§ Action item: Using the entries below, write out the line with "[Backward 10s] (284, 509)", the line with "MP3 (493, 603)", and every line in between, exactly as each is written.

§ Data for review:
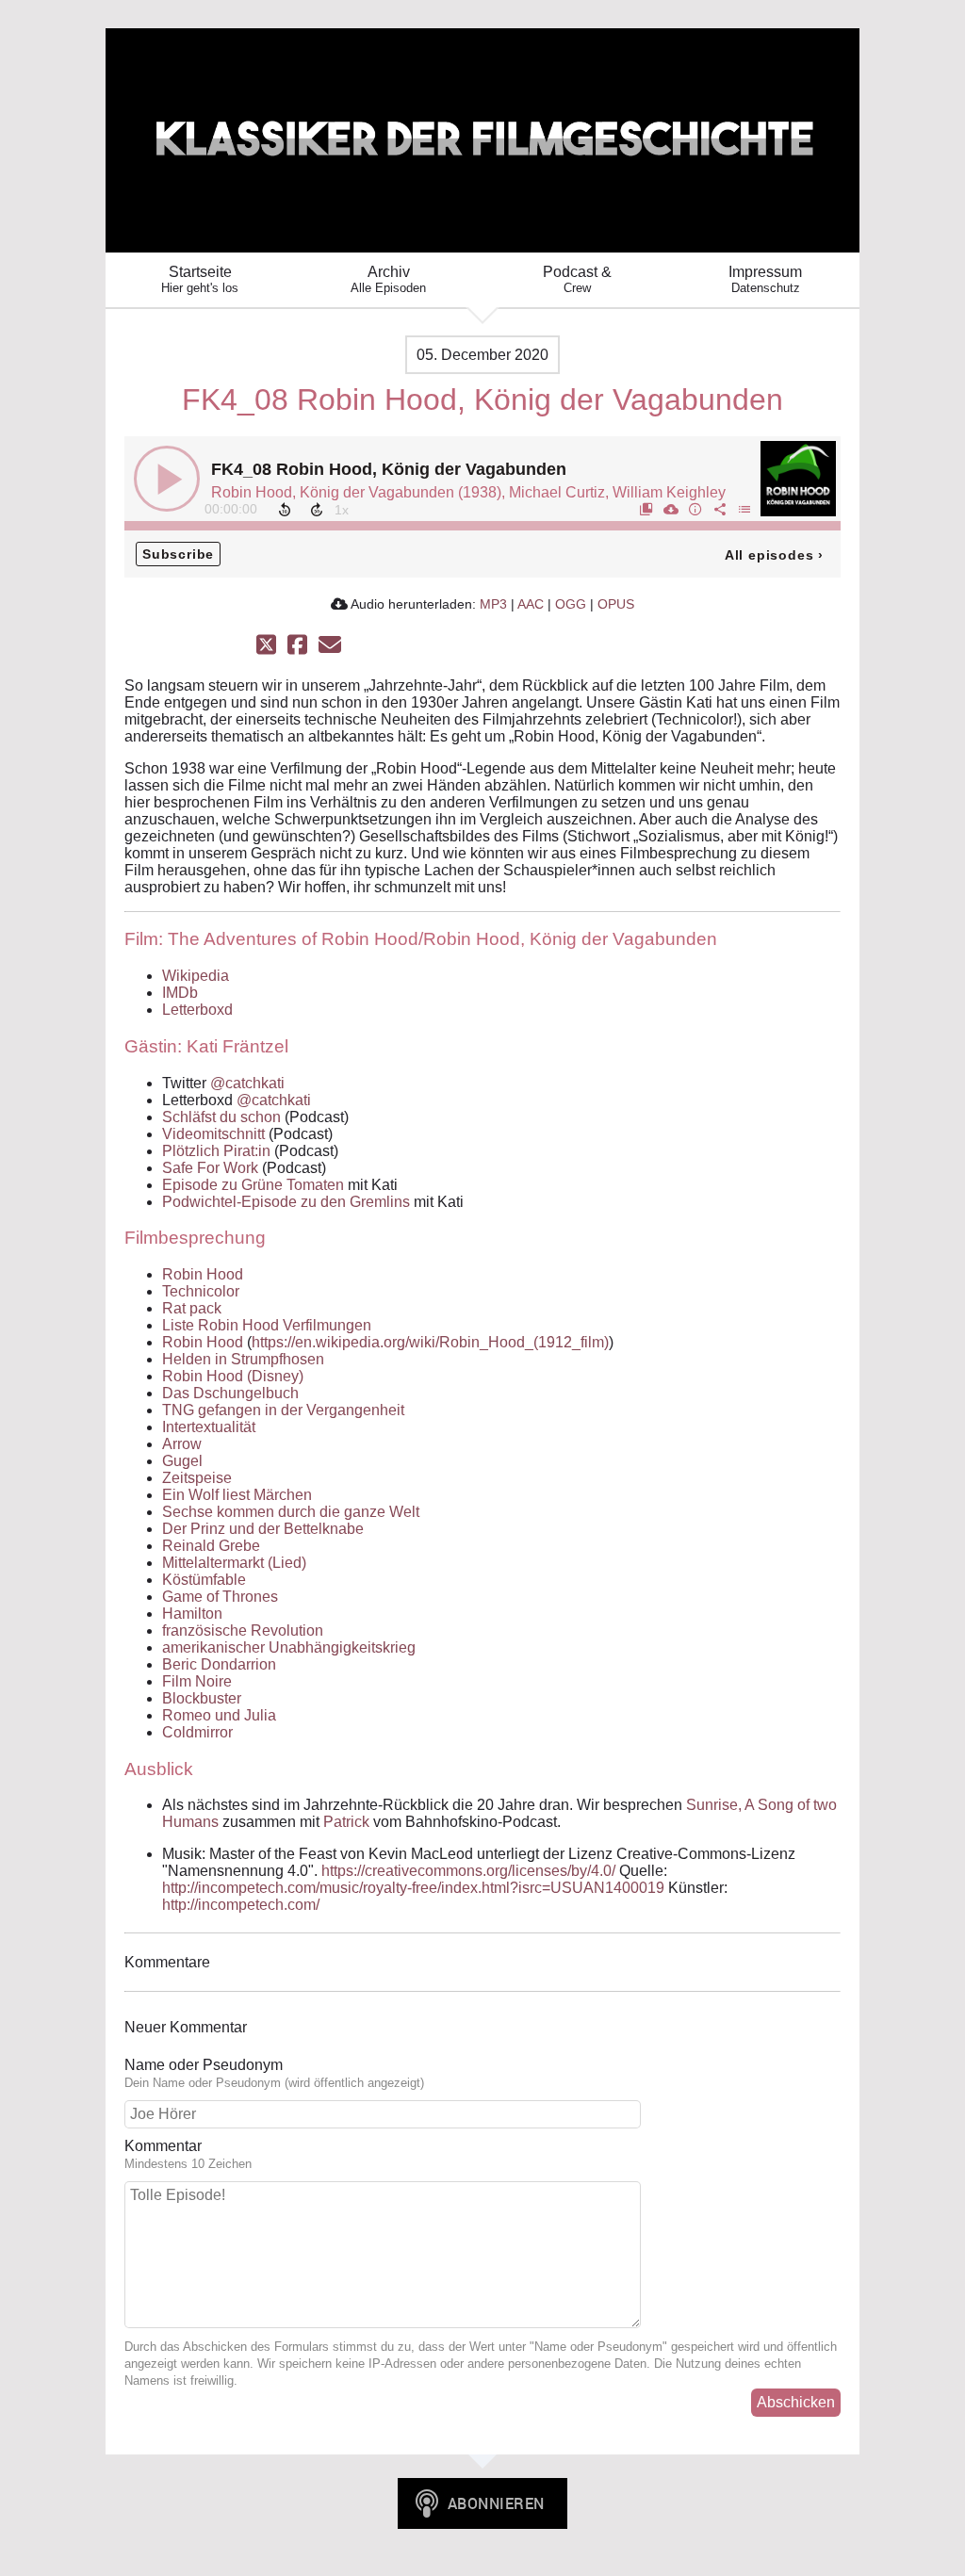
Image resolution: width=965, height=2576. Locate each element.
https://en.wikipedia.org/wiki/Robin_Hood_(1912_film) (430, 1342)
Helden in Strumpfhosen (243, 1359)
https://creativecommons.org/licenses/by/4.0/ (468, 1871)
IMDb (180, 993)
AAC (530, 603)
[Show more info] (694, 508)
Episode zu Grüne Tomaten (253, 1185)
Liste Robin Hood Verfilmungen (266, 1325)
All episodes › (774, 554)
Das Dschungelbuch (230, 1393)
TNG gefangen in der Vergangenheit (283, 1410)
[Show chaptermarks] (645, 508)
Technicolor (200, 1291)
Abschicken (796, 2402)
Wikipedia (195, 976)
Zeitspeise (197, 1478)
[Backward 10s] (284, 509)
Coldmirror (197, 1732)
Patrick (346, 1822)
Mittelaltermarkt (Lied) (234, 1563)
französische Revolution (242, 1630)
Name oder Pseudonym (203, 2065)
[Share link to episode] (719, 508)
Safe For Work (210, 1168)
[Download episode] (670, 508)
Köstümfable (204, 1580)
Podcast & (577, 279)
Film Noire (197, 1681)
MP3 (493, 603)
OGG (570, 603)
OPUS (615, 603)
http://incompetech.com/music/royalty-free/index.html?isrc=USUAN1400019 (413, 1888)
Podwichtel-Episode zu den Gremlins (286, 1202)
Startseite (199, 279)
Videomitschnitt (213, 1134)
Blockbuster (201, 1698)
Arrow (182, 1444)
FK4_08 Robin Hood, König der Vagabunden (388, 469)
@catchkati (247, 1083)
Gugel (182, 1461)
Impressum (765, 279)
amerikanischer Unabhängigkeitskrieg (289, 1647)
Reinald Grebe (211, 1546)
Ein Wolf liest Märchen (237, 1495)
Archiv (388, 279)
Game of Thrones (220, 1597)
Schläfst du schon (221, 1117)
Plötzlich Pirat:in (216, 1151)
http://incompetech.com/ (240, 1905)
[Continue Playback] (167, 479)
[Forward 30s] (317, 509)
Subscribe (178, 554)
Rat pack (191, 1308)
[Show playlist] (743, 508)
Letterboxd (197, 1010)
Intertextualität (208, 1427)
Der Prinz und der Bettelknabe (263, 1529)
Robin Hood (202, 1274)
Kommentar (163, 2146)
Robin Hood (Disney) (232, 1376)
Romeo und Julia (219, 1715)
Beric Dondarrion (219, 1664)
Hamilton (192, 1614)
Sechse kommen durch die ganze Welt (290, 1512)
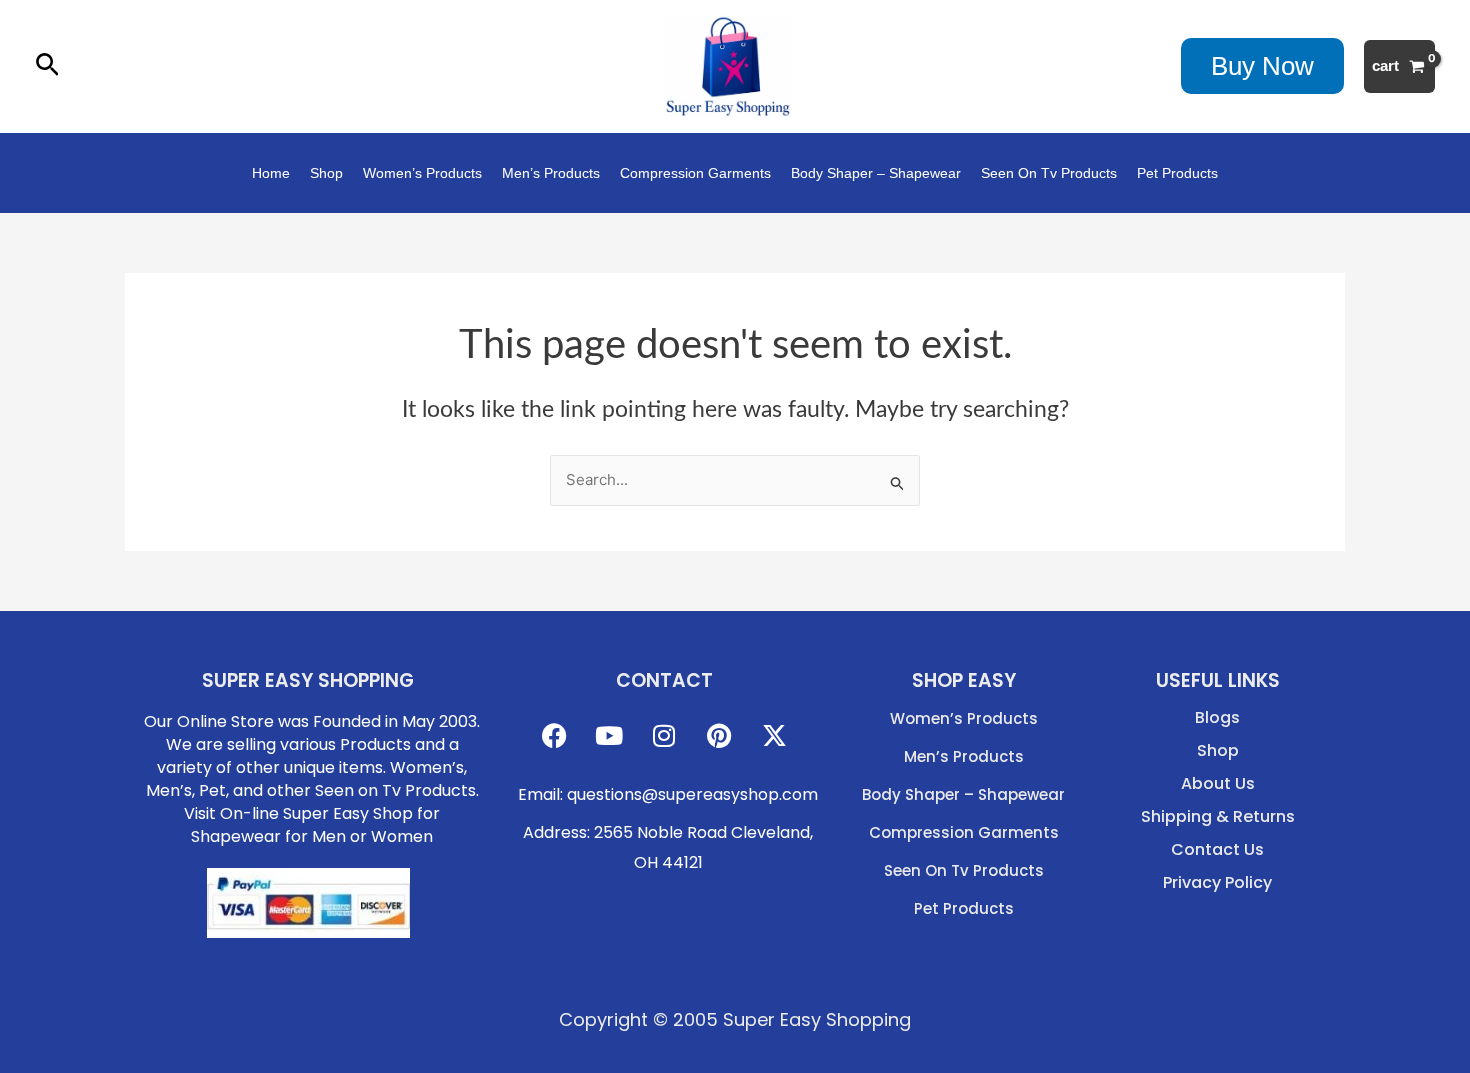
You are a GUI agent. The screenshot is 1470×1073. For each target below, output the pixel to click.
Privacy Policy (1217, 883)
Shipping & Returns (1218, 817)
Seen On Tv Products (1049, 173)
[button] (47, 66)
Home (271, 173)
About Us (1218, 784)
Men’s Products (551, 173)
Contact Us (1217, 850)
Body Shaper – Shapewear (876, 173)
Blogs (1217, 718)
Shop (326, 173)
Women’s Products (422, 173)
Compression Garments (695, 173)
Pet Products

§ Response to this exercise:
[Backward 10s] (284, 509)
Coldmirror (197, 1732)
Patrick (346, 1822)
Mittelaltermarkt (Lied) (234, 1563)
französische Revolution (242, 1630)
Name oder Pseudonym (203, 2065)
[Share link to episode] (719, 508)
Safe For Work (210, 1168)
[Download episode] (670, 508)
Köstümfable (204, 1580)
Podcast & (577, 279)
Film Noire (197, 1681)
MP3 (493, 603)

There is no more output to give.